Услышал "угу" и грудной девичий смех.
Батя понимающе посмеивался: ну, эта, мол, за тебя не пойдет, а он томился, хотел увидеть ее, хотелось, чтобы где-нибудь еще раз опрокинулся ее воз или еще что-нибудь. В кузнице работа валилась из рук. Батя покрикивал, а у него вместо пламени в горне плыло перед глазами ее лицо с алыми щеками и черные глаза, как угли.
Встретил у колодца. Одну. Подошел, кивнул. Она будто не заметила, тянула вниз железную цепь журавля крепкими полными руками. Хотел разговориться. Стеснялся. Разрешила испить воды. Студеная, аж зубы ломит, а пил долго, терпел, чтоб не сразу ушла.
- Чья ты?
- Сосватана уж.
- Смотри-ка! Не о том я!
- Сенькины мы.
- Буденновца?
- Угу.
- Стеша!
- Ау?
Опять засмеялась.
Накинула на плечи коромысло, подцепила ведра и пошла не оборачиваясь. Вот и вся недолга! А он стоял, огромный, опешивший, как дурак, с застрявшими в горле словами, которые еще с вечера приготовился ей сказать.
И только у кузницы, когда она привела подковать коня, разговорились. Конь был горячий, не давал ног, брыкался. Стеша сидела на чурбаке под тополем, вся в зеленых и солнечных пятнах, и любовалась молодым статным кузнецом. Уж это-то он заметил. Уж тут-то он постарался, показал и ей и ее коню свое мастерство.
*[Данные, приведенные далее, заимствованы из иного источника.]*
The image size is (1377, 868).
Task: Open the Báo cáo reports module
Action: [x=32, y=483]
- Ну вот, бери своего коня.
- Проверю на рыси. Еще не знаю, какое вы счастье-несчастье приковали на все копыта.
- Что ж, проверить можно. Айда, гонись за моим Серко!
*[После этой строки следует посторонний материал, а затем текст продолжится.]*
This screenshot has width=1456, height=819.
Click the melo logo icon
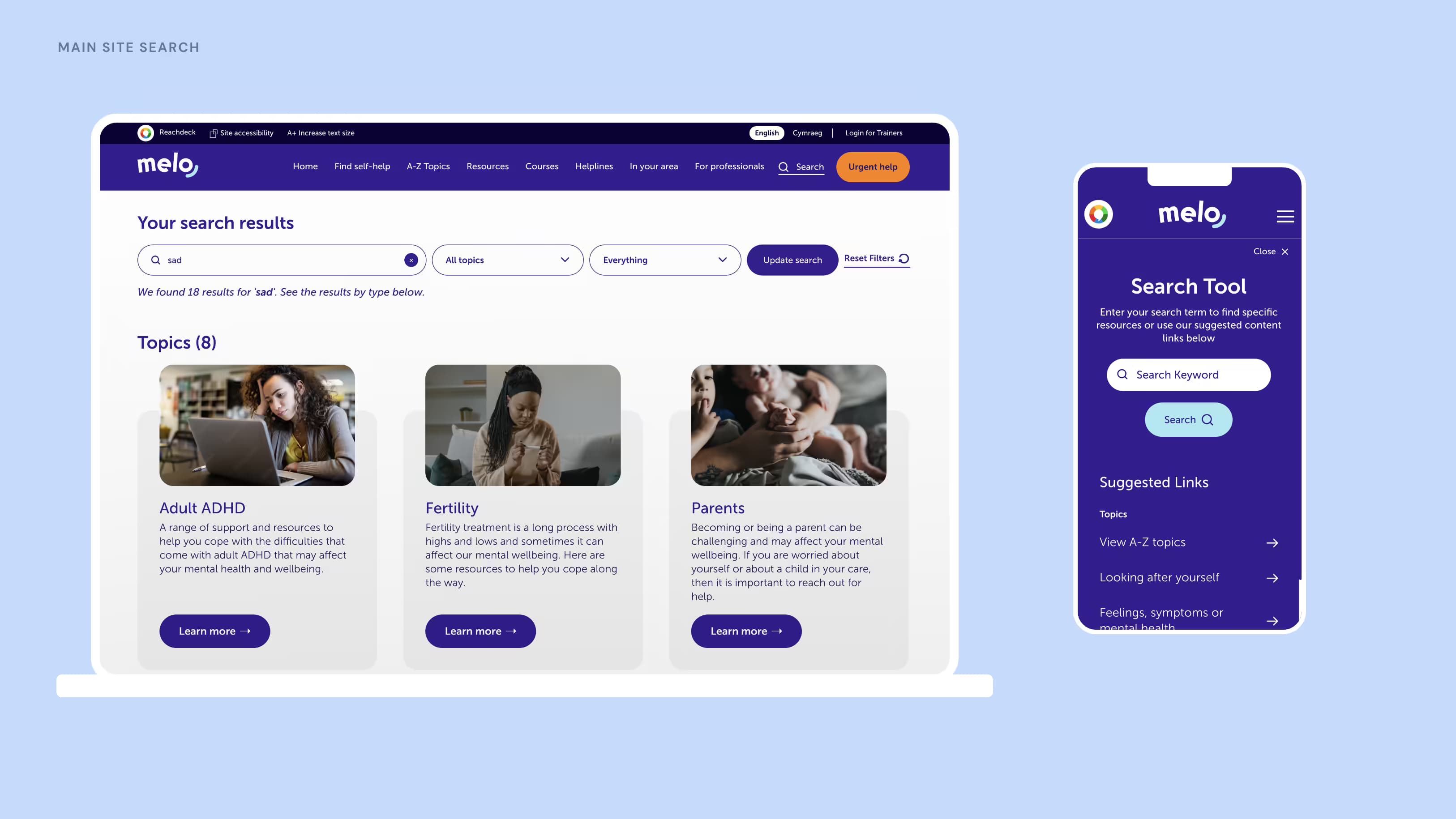click(167, 167)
Оба взмахнули на коней и умчались в степь. Друг от друга не отставали, так и рысили рядом. И вольготно кругом, и радостно обоим - молодым и друг другу под стать, словно Елена Прекрасная да Иван-царевич из сказки.
Что сказка! В жизни, в степи-то, получше было. Далеко ускакали - к облакам, в ковыли, в любовь… Целовал ее, но берег, поклялся вгорячах одну ее любить, пока солнце не погаснет. Да так оно и стало. И она поклялась! Звал ее с собой в Кривой Рог, говорил: "Весь мир для тебя сработаю!" - и для пущей важности кружил ее на своих могучих руках. Смеялась счастливо: "Да куда я с тобой, у меня батя вон хворый, весь израненный, обождать надо маленько…"
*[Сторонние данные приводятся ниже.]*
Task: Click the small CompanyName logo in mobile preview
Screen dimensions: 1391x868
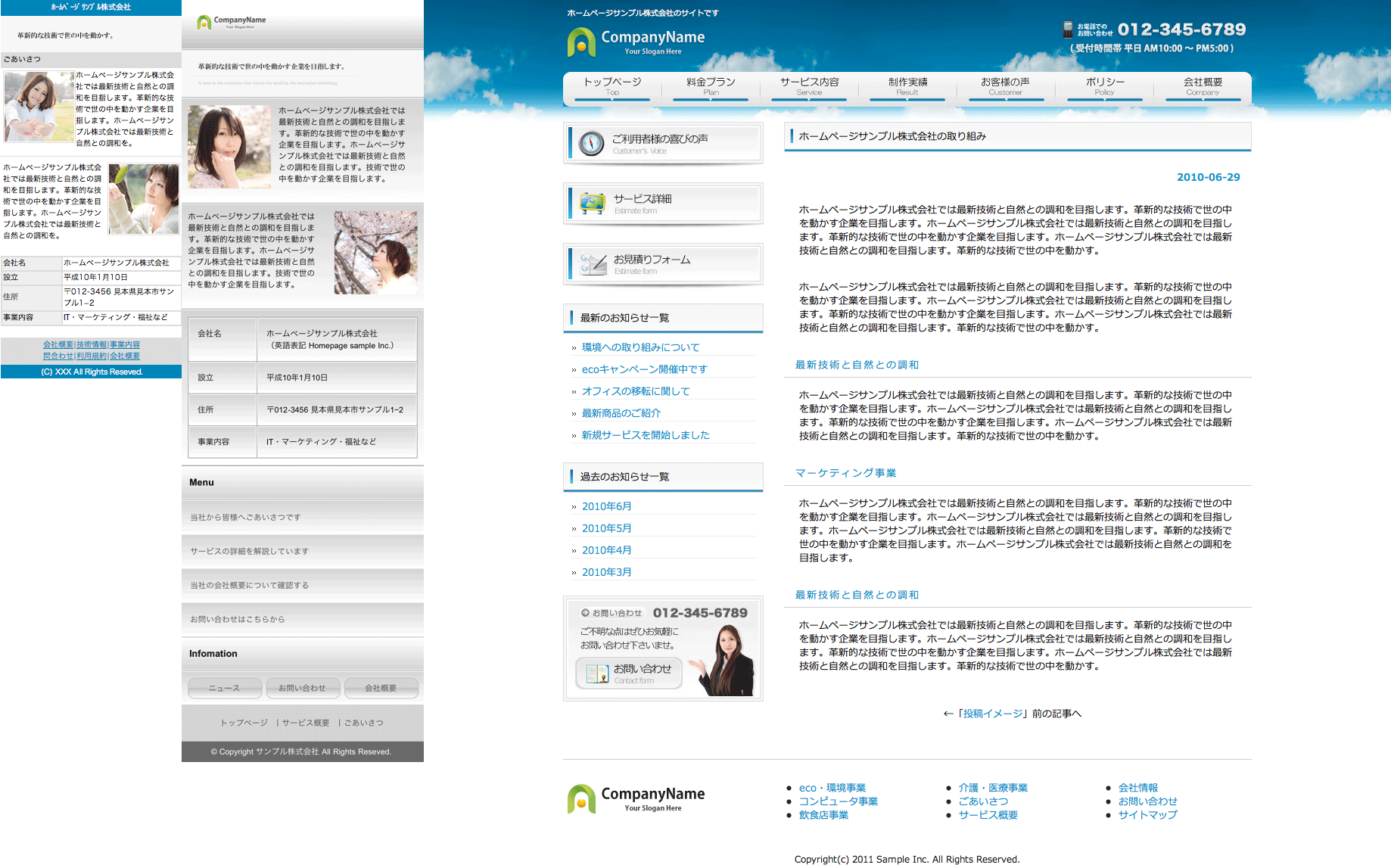Action: point(232,22)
Ждал и ждать устал. Встречались на виду у всех, и не было пары краше. Батя ее, буденновец Сенькин, не перечил:
- Для вас, любые, мы на фронтах любовь на саблях добывали.
Но Стешу в Кривой Рог не отпустил: "Поезжай, Максим, остепеняйся в рабочем деле, там видно будет".
Уехал. На заводе уже год молотобойцем проработал, как приехала Стеша. Приехала, да и разрыдалась: "Погиб мой батя, кулаки подстрелили. Ну, теперь - твоя. Теперь куда хошь - в мир или по миру!"
Вот так и началось на все четыре!
А потом на Магнитку, на стройку, со всей Россией подались, да и остались. Там и встало все на свое место: и семья, и дети, и горячие цехи, и работа, и все счастье-несчастье, которое наковал в молодости на все копыта.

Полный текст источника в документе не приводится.